Unique format tournaments: The future of crappie fishing?
By Greg McCain
Some new takes on tournament formats are opening up unique possibilities for the crappie world.
While traditional tournaments, both single- and multi-day, still dominate the tournament scene, Crappie Masters stepped outside the box with a unique format last month on the Ouachita River. The organization held what is thought to be the first bracket-style tournament for crappie fishermen.
Three teams from the ACC Crappie Stix pro staff competed in the event, and without exception, all voiced their enthusiasm for the format. Two of the ACC representatives, Wesley Miller/Justin Smart and Nick DeWolf (fishing solo), advanced and fished the final day of the tournament while Craig “The Crappie Cowboy” Nichols also participated.
Justin, who only fished the final day of the event after Wesley advanced through the winner’s bracket over the first two days, said he had fished bracket-style bass events spread over several weeks. Never, however, had he experienced anything similar in the crappie world. Justin and Wesley, both from north Louisiana, eventually finished fifth.
“The format was cool,” Justin said.
Competitors drew from a hat their opponents for the opening round. Craig, the long-time Oklahoma pro, faced off with another tough tournament veteran, Frank Haidusek. Nick, from Louisiana, drew the hottest current competitor in crappie fishing in Hayden Jeffries on Day 1 and actually spent most of his fishing time towing and helping Hayden with motor issues.
Despite the tough draws and dropping into the loser’s bracket, both Craig and Nick liked the format.
“That’s the first tournament I’ve ever fished like that, and in the crappie world, I think it’s the first time they’ve ever done anything like that,” Craig said. “I love the format, but the fishing was absolutely horrid on that river.
“I like the one-on-one format. You’re not focused on trying to beat 100 other people. You draw competition and go head-to-head with somebody. It’s good and bad. I consider myself one of the top anglers, and I found myself matched up with one of the top anglers. You have to step your game up.
“On the bad side, one of those guys is going to be eliminated.”
Added Nick, “I loved the style of the tournament. There was a lot less pressure, just a different style. You got to a point and asked yourself, ‘Do I do this or do that?’ There really is so much strategy involved.”
Nick earned his final-day spot by coming out of the loser’s bracket on Day 2, when he finished second. The top three in the loser’s bracket advanced to the final round along with the bracket winners from Day 2.
Various issues, including a late start, a broken seat, and a broken trolling motor, kept Nick from a high finish on the final day. He did manage to earn quality points and will go into the Crappie Masters National Championship later this month in the top 10 in the Angler of the Year standings.
“I just really liked the set-up of it,” Nick said. “It was a different style.”
The unique format sparked conversation about what’s ahead for crappie fishing.

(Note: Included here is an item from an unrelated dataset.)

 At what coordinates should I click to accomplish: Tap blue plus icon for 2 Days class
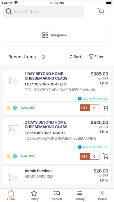pyautogui.click(x=80, y=147)
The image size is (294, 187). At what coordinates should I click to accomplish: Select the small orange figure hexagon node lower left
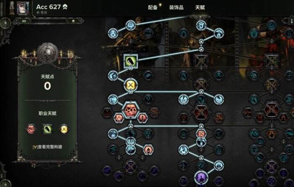148,150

Will more bracket-style competitions be held? What other out-of-the-ordinary formats are available?
Certainly the bracket style is one possibility. Craig mentioned another unique tournament held on Grenada Lake in Mississippi a few years ago. The MLF-style competition required competitors to catch and immediately release 1.5 lb. crappie in the same manner the organization uses for bass fishing. The angler with the most legal fish won.

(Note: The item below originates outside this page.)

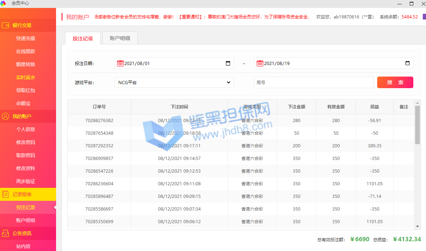Open the end date picker calendar button
The height and width of the screenshot is (251, 426).
click(x=407, y=63)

“I was supposed to go fish the MLF format and didn’t get to fish it,” Craig said. “I’m really interested in fishing a format like that. I think it’s a great deal. You have a boat marshall in every boat, and you have a target weight, which at Grenada was a pound-fifty.
“I think they called it Boat Flipping Freaks or something like that, no nets allowed. I would love to see another tournament like that. Boat flipping is kind of my thing.”
Hourly big fish tournaments, like the one sponsored by ACC Crappie Stix/Crappie Cove on Watts Bar the last two years are another possibility. Nick said he had fished an event like that on Lake D’Arbonne and likes the strategy involved in weighing at just the right time.
He also mentioned CrappieFest on Lake Fork, which started as a big-fish event but also includes exact-weight categories. While a one-lb. even crappie would never win a big-fish contest on Lake Fork, the exact-weight categories add intrigue to an event and allow a greater part of the field to win money.
“It gives the average guy, maybe the guy without LiveScope, a chance to win some money,” Nick said.
Justin said he was not sure if the bracket-style format will ever gain a foothold in crappie competition, but he does predict tournaments will continue to evolve. He said one twist on a normal tournament would be to shorten the time frame.
“Maybe something like a five-fish, end-at-noon shootout,” he said. “Wesley always says if we don’t have them by one o’clock, we’re not going to catch them.”
Craig said much of the focus for 2023 will be on the first season of the Crappie Masters Elite Series. The American Crappie Trail also continues to expand as well. Eventually, more unique-format tournaments are likely to surface.
“I think you’re going to see different types of tournaments the next couple of years that are outside the box,” he said. “They are going to be really interesting.”